ZB1 COUR DE CASSATION ______________________ Arrêt du 3 décembre 2025 Cassation partielle M.
HUGLO, conseiller doyen faisant fonction de président Arrêt n° 1141 F-D Pourvoi n° P 24-13.172 R É P U B L I Q U E F R A N Ç A I S E _________________________ _________________________ ARRÊT DE LA COUR DE CASSATION, CHAMBRE SOCIALE, DU 3 DÉCEMBRE 2025 M. [F] [O], domicilié [Adresse 1], a formé le pourvoi n° P 24-13.172 contre l'arrêt rendu le 23 janvier 2024 par la cour d'appel de Riom (4e chambre civile (sociale)), dans le litige l'opposant à l'Agence nationale pour la formation professionnelle des adultes, établissement public à caractère industriel et commercial, dont le siège est [Adresse 2], défendeur à la cassation.
Le demandeur invoque, à l'appui de son pourvoi, un moyen de cassation.
Le dossier a été communiqué au procureur général.
Sur le rapport de Mme Ott, conseillère, les observations de la SARL Thouvenin, Coudray et Grévy, avocat de M. [O], de la SCP Gatineau, Fattaccini et Rebeyrol, avocat de l'Agence nationale pour la formation professionnelle des adultes, après débats en l'audience publique du 5 novembre 2025 où étaient présents M.
Huglo, conseiller doyen faisant fonction de président, Mme Ott, conseillère rapporteure, Mme Lanoue, conseillère référendaire ayant voix délibérative, et Mme Piquot, greffière de chambre, la chambre sociale de la Cour de cassation, composée, en application de l'article L. 431-3, alinéa 2, du code de l'organisation judiciaire, du président et des conseillères précités, après en avoir délibéré conformément à la loi, a rendu le présent arrêt.
Faits et procédure 1.
Selon l'arrêt attaqué (Riom, 23 janvier 2024), M. [O] a été engagé, d'abord en qualité de formateur stagiaire selon un contrat à durée déterminée du 7 février au 30 avril 2000, puis à compter du 9 mai 2000 en qualité de formateur conducteur routier marchandises et voyageurs par l'Agence nationale pour la formation professionnelle des adultes (l'AFPA). 2.

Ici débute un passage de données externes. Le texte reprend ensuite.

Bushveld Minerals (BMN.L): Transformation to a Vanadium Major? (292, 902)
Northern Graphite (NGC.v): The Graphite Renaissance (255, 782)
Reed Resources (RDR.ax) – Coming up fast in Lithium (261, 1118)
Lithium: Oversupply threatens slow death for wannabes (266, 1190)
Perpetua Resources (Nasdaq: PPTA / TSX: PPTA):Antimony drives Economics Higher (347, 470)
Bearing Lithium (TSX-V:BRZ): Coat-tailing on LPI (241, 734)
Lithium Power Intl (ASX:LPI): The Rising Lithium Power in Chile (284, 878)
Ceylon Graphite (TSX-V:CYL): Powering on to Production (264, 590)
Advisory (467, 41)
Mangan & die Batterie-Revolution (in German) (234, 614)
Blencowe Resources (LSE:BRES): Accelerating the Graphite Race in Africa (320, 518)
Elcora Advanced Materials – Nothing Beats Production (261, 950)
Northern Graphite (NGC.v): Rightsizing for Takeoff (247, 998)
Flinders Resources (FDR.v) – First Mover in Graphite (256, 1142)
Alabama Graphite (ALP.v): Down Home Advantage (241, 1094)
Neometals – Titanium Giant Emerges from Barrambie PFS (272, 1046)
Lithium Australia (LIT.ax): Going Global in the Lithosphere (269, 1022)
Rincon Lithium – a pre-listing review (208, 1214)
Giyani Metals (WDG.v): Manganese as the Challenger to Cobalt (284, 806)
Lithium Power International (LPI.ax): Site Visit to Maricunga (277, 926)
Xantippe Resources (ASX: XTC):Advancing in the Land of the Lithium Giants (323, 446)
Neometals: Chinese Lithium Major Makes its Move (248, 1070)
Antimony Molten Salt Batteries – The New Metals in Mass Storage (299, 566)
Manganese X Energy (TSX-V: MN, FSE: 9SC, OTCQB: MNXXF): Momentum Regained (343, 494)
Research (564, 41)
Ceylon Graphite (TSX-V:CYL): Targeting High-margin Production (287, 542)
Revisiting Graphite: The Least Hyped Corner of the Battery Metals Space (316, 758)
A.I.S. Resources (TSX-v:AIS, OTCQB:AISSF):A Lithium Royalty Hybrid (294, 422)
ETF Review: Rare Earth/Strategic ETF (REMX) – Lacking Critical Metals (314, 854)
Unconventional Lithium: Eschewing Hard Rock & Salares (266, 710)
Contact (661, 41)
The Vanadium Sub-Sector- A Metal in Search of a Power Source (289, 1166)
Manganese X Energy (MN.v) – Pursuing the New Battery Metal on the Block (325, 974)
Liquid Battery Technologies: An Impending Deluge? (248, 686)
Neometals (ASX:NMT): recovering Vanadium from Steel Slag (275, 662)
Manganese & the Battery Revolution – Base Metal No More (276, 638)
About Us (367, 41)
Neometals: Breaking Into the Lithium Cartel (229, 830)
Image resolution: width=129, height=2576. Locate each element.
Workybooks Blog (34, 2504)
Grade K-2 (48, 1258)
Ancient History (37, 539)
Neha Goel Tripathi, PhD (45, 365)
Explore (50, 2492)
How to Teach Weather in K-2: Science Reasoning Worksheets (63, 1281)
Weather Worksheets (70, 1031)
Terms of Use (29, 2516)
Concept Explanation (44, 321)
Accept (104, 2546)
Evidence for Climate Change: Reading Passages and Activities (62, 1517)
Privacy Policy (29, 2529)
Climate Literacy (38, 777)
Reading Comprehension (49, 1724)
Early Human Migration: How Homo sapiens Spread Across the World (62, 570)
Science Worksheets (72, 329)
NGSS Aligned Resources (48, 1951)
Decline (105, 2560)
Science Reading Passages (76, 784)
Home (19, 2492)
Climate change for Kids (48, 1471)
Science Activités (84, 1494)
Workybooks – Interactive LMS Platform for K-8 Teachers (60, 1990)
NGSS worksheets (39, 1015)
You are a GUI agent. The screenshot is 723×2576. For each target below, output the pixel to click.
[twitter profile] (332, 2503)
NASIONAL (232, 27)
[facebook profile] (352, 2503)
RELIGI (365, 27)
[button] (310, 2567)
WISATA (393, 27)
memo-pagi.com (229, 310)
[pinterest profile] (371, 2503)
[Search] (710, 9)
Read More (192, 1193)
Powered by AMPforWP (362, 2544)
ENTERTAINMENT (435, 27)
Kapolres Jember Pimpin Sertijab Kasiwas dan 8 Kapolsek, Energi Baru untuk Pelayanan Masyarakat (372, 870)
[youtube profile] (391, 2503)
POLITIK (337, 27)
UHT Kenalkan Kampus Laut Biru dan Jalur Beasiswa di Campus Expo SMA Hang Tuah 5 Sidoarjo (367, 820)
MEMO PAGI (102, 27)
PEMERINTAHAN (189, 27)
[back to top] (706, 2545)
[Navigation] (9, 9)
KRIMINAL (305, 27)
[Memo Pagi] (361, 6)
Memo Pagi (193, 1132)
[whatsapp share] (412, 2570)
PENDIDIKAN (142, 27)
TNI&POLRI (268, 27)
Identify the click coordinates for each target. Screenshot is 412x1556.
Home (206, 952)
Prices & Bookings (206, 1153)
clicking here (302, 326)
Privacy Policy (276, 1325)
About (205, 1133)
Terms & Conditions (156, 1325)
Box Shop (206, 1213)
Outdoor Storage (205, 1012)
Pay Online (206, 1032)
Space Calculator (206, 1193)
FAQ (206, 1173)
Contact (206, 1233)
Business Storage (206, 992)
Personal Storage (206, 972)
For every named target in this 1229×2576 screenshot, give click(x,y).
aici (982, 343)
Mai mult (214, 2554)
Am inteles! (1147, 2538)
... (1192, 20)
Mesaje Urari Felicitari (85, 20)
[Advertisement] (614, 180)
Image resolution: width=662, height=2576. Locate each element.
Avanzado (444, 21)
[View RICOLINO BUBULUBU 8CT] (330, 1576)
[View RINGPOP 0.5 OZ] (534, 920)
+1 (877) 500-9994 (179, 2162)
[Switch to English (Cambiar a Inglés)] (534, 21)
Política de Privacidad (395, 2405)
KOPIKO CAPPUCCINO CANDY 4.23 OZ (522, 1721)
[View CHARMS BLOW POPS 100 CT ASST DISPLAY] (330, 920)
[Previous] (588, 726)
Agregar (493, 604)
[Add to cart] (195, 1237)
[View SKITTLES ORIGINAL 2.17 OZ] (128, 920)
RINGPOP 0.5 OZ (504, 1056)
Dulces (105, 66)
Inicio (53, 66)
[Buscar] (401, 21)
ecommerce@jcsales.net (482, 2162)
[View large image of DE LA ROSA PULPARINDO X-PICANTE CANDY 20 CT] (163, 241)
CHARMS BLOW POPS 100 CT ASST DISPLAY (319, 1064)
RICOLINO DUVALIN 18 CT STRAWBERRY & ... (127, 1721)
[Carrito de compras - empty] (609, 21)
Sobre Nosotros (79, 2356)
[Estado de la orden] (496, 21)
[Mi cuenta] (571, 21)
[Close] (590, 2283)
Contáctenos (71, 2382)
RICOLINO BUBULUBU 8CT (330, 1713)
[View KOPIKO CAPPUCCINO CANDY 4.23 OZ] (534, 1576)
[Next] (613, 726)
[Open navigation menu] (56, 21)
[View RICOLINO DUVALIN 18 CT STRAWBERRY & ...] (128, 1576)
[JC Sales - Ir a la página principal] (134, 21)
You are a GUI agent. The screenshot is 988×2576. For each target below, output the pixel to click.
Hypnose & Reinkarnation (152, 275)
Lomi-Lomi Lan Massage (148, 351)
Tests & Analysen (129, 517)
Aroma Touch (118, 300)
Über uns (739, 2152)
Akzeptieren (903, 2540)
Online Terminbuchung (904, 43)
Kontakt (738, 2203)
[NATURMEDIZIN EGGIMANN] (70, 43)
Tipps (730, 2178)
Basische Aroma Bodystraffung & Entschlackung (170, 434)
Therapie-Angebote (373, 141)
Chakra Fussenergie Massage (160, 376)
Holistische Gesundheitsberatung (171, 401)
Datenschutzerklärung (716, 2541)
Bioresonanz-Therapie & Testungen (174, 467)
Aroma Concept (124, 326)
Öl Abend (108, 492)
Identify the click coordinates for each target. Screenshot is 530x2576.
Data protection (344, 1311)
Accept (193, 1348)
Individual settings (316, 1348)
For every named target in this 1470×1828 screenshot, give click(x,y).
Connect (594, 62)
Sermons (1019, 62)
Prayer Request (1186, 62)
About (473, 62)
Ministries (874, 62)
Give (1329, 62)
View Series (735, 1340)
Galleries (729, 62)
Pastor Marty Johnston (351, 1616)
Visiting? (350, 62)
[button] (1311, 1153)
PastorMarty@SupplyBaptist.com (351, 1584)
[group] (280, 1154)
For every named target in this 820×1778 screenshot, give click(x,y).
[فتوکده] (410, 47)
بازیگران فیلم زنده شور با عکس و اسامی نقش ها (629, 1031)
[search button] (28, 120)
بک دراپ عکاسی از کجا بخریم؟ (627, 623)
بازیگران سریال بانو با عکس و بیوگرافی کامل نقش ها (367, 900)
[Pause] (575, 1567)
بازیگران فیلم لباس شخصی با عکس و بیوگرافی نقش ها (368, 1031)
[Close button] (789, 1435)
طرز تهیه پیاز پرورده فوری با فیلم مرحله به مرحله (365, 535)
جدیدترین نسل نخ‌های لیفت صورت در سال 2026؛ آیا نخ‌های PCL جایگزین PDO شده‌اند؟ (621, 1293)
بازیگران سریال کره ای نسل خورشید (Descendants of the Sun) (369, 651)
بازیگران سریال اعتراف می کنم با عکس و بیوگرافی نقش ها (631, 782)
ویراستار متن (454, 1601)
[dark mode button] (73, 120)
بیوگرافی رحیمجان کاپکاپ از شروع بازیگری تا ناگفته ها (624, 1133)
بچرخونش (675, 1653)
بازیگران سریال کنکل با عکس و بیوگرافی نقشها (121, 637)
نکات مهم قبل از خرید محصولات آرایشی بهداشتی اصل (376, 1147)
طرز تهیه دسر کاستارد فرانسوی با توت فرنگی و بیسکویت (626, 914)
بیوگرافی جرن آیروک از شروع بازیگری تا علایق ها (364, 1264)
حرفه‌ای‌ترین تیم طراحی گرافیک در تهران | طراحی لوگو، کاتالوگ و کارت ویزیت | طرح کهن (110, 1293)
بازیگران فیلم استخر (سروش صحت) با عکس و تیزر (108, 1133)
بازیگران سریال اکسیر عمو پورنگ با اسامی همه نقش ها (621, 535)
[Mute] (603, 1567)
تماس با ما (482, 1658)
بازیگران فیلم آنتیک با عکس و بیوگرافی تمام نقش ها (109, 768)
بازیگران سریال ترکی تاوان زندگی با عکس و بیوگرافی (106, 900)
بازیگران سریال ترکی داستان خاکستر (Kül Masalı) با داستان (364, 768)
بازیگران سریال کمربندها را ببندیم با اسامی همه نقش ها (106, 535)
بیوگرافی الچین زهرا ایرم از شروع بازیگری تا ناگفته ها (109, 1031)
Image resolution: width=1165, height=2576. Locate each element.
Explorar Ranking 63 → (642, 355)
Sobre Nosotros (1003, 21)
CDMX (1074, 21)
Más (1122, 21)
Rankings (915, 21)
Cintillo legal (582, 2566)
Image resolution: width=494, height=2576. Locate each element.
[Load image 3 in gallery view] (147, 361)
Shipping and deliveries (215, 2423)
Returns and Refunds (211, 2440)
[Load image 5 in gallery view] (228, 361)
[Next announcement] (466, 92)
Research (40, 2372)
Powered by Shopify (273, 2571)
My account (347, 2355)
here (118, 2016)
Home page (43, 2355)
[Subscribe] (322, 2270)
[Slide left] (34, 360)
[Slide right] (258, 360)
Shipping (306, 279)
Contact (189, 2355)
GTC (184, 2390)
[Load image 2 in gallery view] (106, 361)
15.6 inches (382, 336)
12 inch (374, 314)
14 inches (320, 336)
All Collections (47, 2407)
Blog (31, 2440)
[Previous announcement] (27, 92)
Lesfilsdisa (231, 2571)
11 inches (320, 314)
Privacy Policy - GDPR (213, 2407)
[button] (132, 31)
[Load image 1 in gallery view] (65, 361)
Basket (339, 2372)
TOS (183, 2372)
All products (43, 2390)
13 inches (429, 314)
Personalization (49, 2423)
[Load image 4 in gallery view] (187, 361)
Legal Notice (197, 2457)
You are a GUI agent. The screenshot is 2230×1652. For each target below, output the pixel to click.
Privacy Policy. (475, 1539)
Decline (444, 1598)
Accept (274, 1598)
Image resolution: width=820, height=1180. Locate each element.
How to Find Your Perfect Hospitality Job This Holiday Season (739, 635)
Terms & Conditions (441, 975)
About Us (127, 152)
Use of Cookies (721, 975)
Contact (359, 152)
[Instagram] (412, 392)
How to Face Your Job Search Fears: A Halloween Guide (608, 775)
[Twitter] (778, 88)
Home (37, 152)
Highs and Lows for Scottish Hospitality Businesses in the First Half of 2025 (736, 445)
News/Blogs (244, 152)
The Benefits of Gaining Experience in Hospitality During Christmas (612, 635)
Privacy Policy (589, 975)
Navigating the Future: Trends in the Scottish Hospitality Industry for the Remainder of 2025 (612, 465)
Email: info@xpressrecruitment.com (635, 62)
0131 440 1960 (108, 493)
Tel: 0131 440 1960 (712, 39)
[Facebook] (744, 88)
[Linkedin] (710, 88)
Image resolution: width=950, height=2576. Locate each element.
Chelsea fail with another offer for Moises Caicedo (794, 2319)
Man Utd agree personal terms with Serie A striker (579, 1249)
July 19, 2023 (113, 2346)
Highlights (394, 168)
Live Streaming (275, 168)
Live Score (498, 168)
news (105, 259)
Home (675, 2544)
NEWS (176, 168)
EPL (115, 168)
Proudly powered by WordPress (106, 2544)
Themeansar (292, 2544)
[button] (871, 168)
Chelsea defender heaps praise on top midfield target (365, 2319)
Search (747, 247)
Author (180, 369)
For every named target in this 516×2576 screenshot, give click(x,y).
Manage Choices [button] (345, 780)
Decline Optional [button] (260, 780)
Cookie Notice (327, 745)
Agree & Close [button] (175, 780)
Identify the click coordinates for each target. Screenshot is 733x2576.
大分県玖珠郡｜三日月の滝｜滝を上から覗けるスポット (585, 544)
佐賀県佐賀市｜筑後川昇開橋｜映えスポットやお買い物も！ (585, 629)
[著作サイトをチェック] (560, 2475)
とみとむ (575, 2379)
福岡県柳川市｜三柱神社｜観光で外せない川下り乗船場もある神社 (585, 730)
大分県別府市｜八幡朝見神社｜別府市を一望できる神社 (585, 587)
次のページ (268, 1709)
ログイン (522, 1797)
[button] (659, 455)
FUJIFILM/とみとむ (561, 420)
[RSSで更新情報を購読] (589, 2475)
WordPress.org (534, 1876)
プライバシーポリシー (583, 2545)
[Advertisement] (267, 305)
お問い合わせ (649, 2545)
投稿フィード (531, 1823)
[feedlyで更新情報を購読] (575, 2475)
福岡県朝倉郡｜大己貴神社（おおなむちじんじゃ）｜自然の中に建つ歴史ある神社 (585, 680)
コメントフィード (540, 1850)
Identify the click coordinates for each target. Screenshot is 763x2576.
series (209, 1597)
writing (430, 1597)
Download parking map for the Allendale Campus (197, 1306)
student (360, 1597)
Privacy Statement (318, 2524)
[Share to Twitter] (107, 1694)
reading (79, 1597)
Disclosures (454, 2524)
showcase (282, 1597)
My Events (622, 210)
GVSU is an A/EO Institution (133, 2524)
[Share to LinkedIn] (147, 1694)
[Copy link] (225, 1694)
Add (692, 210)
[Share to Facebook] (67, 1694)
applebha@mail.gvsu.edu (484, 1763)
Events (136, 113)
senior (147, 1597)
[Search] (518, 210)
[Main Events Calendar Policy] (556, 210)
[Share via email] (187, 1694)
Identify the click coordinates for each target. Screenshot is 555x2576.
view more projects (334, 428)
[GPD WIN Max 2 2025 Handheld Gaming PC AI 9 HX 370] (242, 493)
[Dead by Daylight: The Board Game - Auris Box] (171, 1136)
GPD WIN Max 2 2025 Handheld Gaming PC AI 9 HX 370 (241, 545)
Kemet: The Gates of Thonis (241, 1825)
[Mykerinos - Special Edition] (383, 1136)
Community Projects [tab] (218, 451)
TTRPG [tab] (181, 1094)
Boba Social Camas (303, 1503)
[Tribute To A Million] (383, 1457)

Le salarié étant titulaire d'un mandat de membre du comité d'hygiène, de sécurité et des conditions de travail, l'AFPA a saisi le 16 juillet 2018 l'inspecteur du travail d'une demande d'autorisation de licenciement, laquelle a été délivrée le 16 octobre 2018.
Le 29 octobre 2018, l'AFPA a notifié au salarié son licenciement pour faute grave. 3.
Le 6 décembre 2018, le salarié a saisi la juridiction prud'homale aux fins d'annulation de son licenciement. 4.
Il a fait valoir ses droits à la retraite le 1er juin 2019, avec effet rétroactif au 1er février 2019. 5.
Le 10 juillet 2020, le tribunal administratif de Clermont-Ferrand a annulé la décision de l'inspecteur du travail du 16 octobre 2018 ayant autorisé le licenciement. 6.
Postérieurement à ce jugement, le salarié a sollicité devant la juridiction prud'homale notamment le paiement par l'employeur d'une indemnité au titre de l'article L. 2422-4 du code du travail, en demandant, à hauteur d'appel, d'ordonner à l'AFPA de régler les cotisations de retraite afférentes aux régimes général et complémentaire aux pertes de ressources pour les années 2018, 2019 et 2020.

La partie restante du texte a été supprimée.